►

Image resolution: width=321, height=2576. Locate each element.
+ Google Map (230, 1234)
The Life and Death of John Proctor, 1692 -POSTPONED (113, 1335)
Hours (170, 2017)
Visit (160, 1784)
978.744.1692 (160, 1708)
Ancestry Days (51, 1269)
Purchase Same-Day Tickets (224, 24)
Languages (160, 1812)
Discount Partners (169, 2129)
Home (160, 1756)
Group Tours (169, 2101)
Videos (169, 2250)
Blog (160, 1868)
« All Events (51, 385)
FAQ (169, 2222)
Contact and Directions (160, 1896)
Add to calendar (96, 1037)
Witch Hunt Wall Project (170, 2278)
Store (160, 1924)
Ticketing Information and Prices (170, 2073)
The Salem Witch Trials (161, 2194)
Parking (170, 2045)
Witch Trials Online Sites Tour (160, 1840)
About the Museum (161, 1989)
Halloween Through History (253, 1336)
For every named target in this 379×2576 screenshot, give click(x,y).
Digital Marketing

◄

> _Work required_
Using the material, show each line where the string "Trials" can be found.

> _Your solution_
The Salem Witch Trials (161, 2194)
Witch Trials Online Sites Tour (160, 1840)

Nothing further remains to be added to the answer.